Cloudforce: Workforce Utilization in the Cloud
Background Cloudforce, a leader in Microsoft cloud consulting, began its mission to leverage the power of the cloud to build awesome things and make lives better in Virginia in 2010, before...
As much as we would like to believe that technology is logical and follows the rules, deciphering the “Why?” is bewildering at times. This was recently the case when troubleshooting a Remote Desktop Service (RDS) issue for one of our clients.
Not too long ago, this client was migrated fully from a brick-and-mortar data center to Azure. It was mostly a lift and shift migration with only a few deviations. When the problem was first encountered, they had been 100% production for about a month in their new environment.
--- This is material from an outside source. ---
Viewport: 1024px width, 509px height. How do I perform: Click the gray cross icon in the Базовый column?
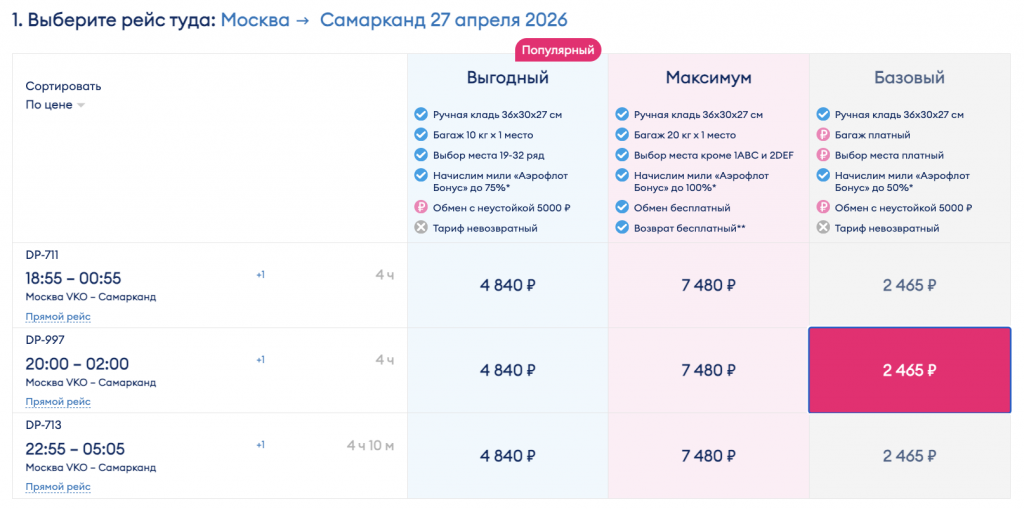point(823,228)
The issue first hit on a weekday morning. All users log in around the same time, so we simultaneously received monitoring alerts and notifications from our client that the RD sessions were extremely slow. We quickly confirmed that a handful of servers were hosting over double their normally expected sessions. We coordinated with onsite IT staff to try and move users to less burdened servers, but were troubled by these two main issues:
1) The round robin DNS load balancing was not working, and
2) The session cap limit set for each session host was also failing.
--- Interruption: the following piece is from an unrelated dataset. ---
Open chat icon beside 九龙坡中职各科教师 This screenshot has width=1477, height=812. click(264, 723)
The Event Viewer logs (Event viewer – Applications and Services Logs -> Microsoft -> Windows -> TerminalServices-SessionBroker -> Admin) were filled with one specific error – Event ID 802, “Error: Cannot create another system semaphore.”
The Operational logs in the same location confirmed that the servers were experiencing a, “…failure to redirect…” as well.
Great, we have the main error! We just need to look it up and apply the fix. No big deal, right? Right?… Not right. This specific “semaphore” Event ID 802 error is just rare enough to barely have any information on it. If you do a search for it, you will probably find these three main links:
The links mention checking your GPOs (we are not using them for the RDS setup), removing the offending session host server from a collection and rejoining it, and rebuilding the collection entirely. The first link relates the semaphore error to SQL (the Windows Internal Database on the session broker server is a SQL database), so we restarted the service and made sure that the recovery settings were to restart upon failure.
Around this time, the errors started to go away… which made our troubleshooting efforts harder. It was hard to determine if what we did fixed the issue or if it was just coincidence. The important part was that the client no longer had the RDS lag. Besides the database service, we adjusted the nightly reboot times and we reported to the client that the issue was resolved and what we thought was the solution.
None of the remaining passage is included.